One of the most popular parables of Jesus is the Parable of Talents in the 25th chapter of the Book of Matthew.
Just before he left on a long journey, a man called his servants and gave them talents (ancient units of money). There were his servants and, so, any gain they made from the money would be his. He distributed the talents according to the ability of each servant. Two of the servants utilized what they had been given and gained extra talents. The third servant who had been given one talent went and hid that talent in the ground.
Upon the return of their master, they were called to account for the money entrusted to them. The first two servants were commended for being industrious with the money and increasing it. However, when it was the turn of the third servant to give account, he returned the exact one talent to his master, having never put it to work and thus having no profit, increase or fruit from it. This was his reason:
“Master, I knew that you were a hard man, harvesting where you have not sown and gathering where you have not scattered seed. So I was afraid and went out and hid your talent in the ground. See, here is what belongs to you.”

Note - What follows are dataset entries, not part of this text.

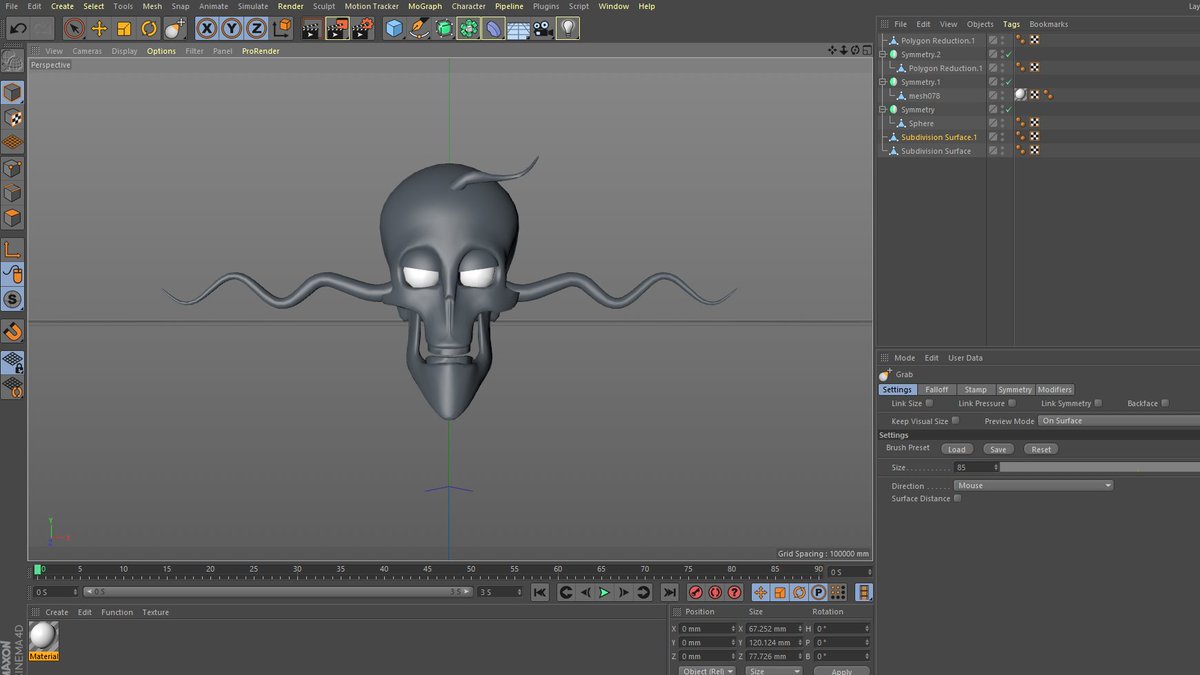Activate the Rotate tool
This screenshot has height=675, width=1200.
click(x=149, y=29)
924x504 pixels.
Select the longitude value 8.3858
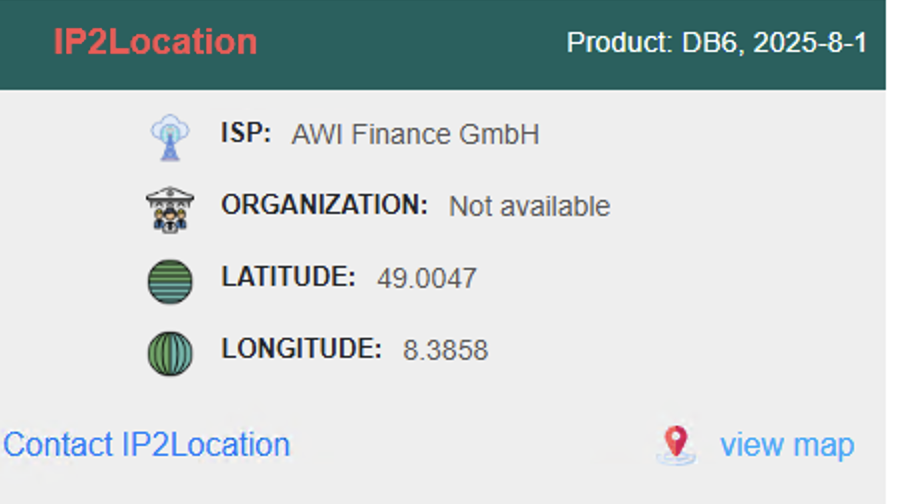point(446,350)
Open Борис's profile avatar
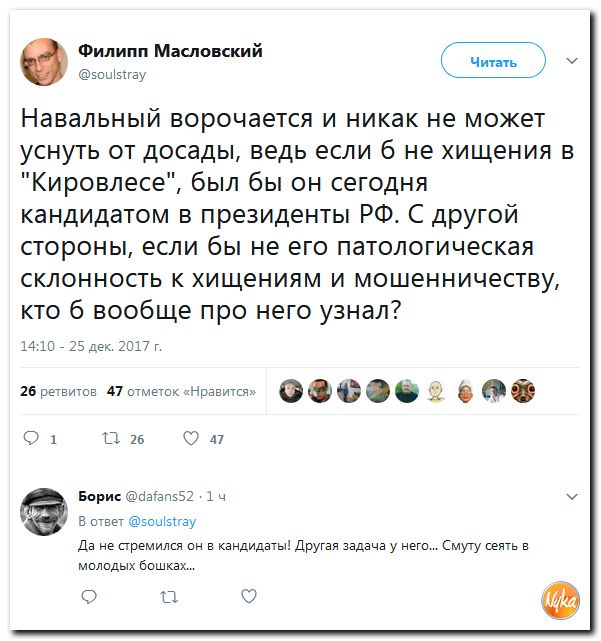 (x=44, y=511)
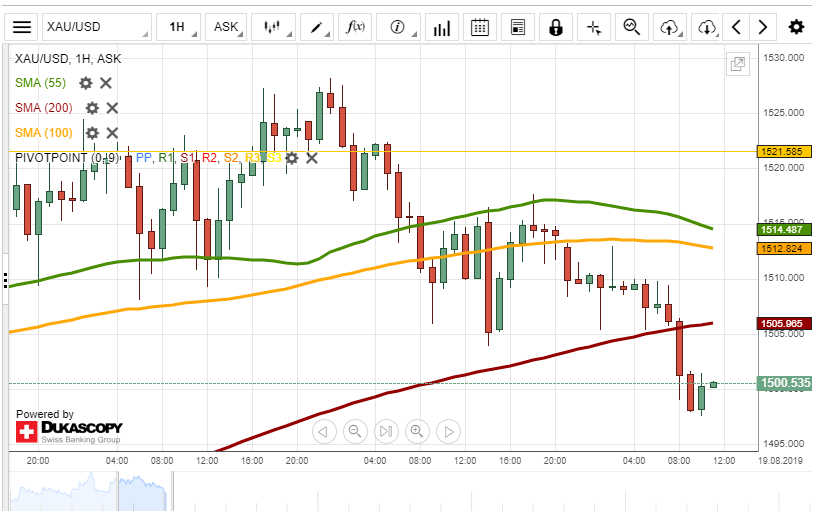
Task: Click the bar chart volume icon
Action: (440, 27)
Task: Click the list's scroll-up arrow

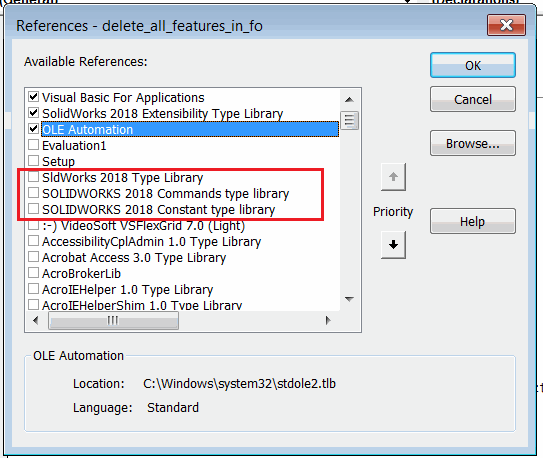Action: pyautogui.click(x=349, y=100)
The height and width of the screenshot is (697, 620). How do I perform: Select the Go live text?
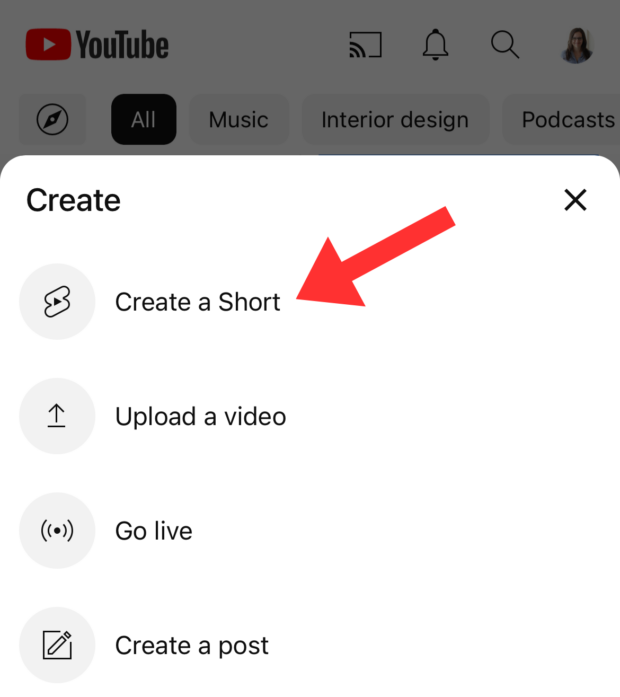point(154,531)
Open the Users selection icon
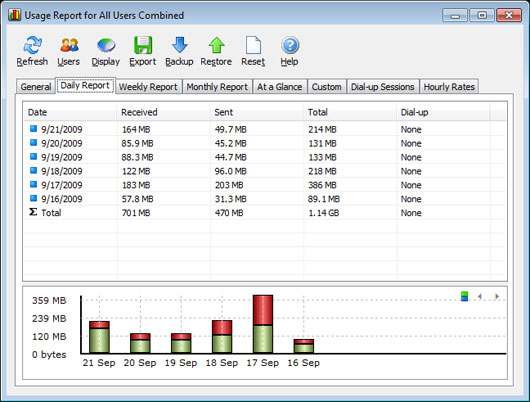 click(69, 45)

Furious with the servant, the master called him a ‘wicked, lazy servant’ and commanded that he be thrown outside into the darkness, a place of punishment.
The reason why the third servant was unfruitful can be found in his statement: “I was afraid…”
Sound familiar to you?
Many of us do not take advantage of the rich reserves that God had deposited within us and the opportunities that He constantly sends our way for one simple reason: “I am afraid”.
You have been given talents by God. Even though the talent in the parable was money, it describes many things: natural abilities, skills, relationships, possessions and opportunities.
The servant in the parable was afraid of the possibility that he may put that talent to work and lose it in the process. Knowing that he had a tough master, he decided that he’d rather ‘play it safe’ and keep the master’s money. At least, then, he could be sure of returning that one talent. Rather than take the risk of being more fruitful with what he had, he decided to maintain the status quo.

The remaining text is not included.